The General Assembly’s Education Committee met for the first time during the 2017 legislative session this afternoon. While, it’s bit early to tell what will happen this session, even at this juncture, there are already important education issues on the table.
Here’s a quick rundown of a few education bills to watch in upcoming session:
This bill was introduced by Majority leader State Senators Bob Duff (D-25), who has come out strong in support of the state legislature taking action on the recommendations laid out by Superior Court Judge Thomas Moukawsher’s groundbreaking ruling in the CCJEF v. Rell school funding suit.
“We want to use this as a moment of positive change,” said Sen. Duff to the Hartford Courant in September. “This could be our clarion moment for education reform.”
As of yet, there is no specific recommendation being considered, though a similar House Bill was proposed by State Rep. Stephen Harding (R-107). These two bills are an indication that, at least, some members of the education committee will be taking the issue of school finance seriously. Which is, of course, good news for anyone who wants to see greater funding equity.
The governor also indicated that this will be a priority for him during the 2017 session. During his State Of The State address, Gov. Dannel P. Malloy indicated that in his 2017-2018 budget proposal, which is expected to be announced in February, he’ll be proposing a new education funding formula.
For more on school finance reform & the CCJEF trial here’s Education Connecticut’s past coverage:
This isn’t the first time a bill removing the state mastery exam data from teachers evaluations was proposed. Last year, the state legislature nearly passed Senate Bill 380, which would have done the same thing. Instead, the legislature and State Board of Education gave the Performance Evaluation Advisory Committee (PEAC), a council of stakeholder set up in 2012 to evaluation educator evaluations, another year. PEAC will be giving their final report to the legislature soon.
In the past few years, the state’s two largest teacher’s union, the Connecticut Education Association and AFT Connecticut, have spent hundreds of thousands of dollars on lobbying efforts to remove the requirement.
This year, if recent events at Performance Evaluation Advisory Committee meetings are any indication (i.e.union reps. and other members openly yelled in each other’s faces over the matter), it’s likely that efforts will be even more ramped up this year.
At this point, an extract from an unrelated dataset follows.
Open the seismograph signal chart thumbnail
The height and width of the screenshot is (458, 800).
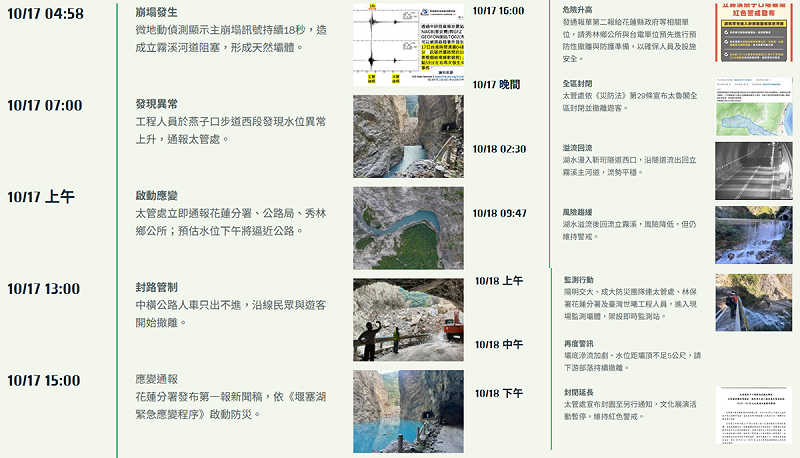coord(408,42)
As of yet, the state’s evaluation system has never coupled student state mastery exams scores to teacher evaluations. The deadline for coupling this data has been pushed back for at least three years now.
For more on teacher evaluations here’s Education Connecticut’s past coverage on the issue:
3.) Senate Bill 15: An Act Requiring Municipal Approval Of A School Closure
Propose by State Sen. Kevin Witkos (R-8), this bill, if passed, could have a huge impact on a few districts, including Hartford. Depending on what side of the school closure debate you fall, this could either be good or bad news.
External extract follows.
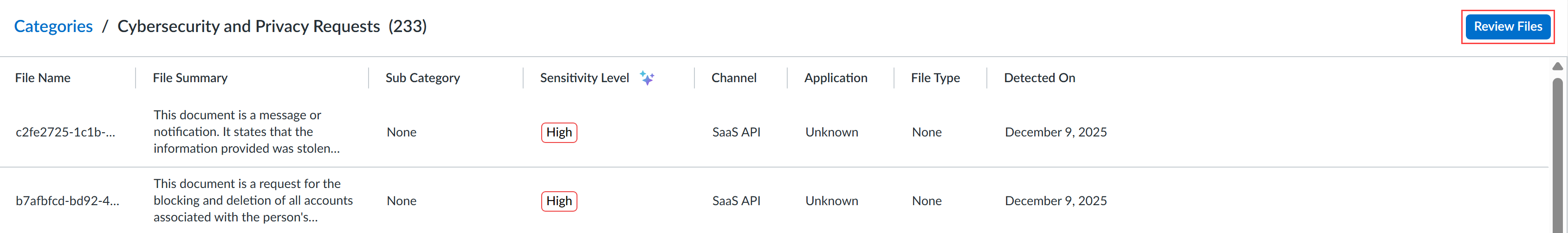Click the High badge for file c2fe2725-1c1b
As the proposed bill stands now, SB15 would require that “prior to a local board of education closing a school under their jurisdiction” the board would have to hold a referendum vote within the city or town the school resides in. This could further halt the work of Equity 2020, a committee begun by former Hartford Superintendent of Schools Beth Schiavino-Narvaez. Equity 2020 purpose was to come up with a facilities master plan, potentially consolidating Hartford Public Schools. Right now, the committee is on hold until the district finds a new superintendent.
Putting school closures to referendum may seem the more democratic route (and, it is), but it’s also the more politicized route. If a vote is required, that means special interest groups could potentially spend boatloads of money to keep low-performing and/or low-enrollment schools open.
For more on Hartford Public Schools here’s past coverage:
4.) House Bill 5031: An Act Concerning Unfunded Mandates On Schools and Municipalities
This one seems like it could be a can of worms. This bill, if passed, would require the state to fund all state mandates. On the surface, this is great, especially considering the state’s budget situation. However, the term “unfunded mandates” can mean a lot of things.
An unfunded mandate is a program or procedure required by law, that does not bring money to the local district. That means anything from state mastery exams (which is usually a partially funded mandate) to the requirement of having a school nurse, blood-borne pathogen training or graduate rate reporting, could all count under this bill.
It will be interesting to see how this plays out, considering the broad range of mandates imposed by the state. There’s a similar bill on the table, introduced by Rep. Harding, which proposes the establishment of a task force to examine unfunded mandates.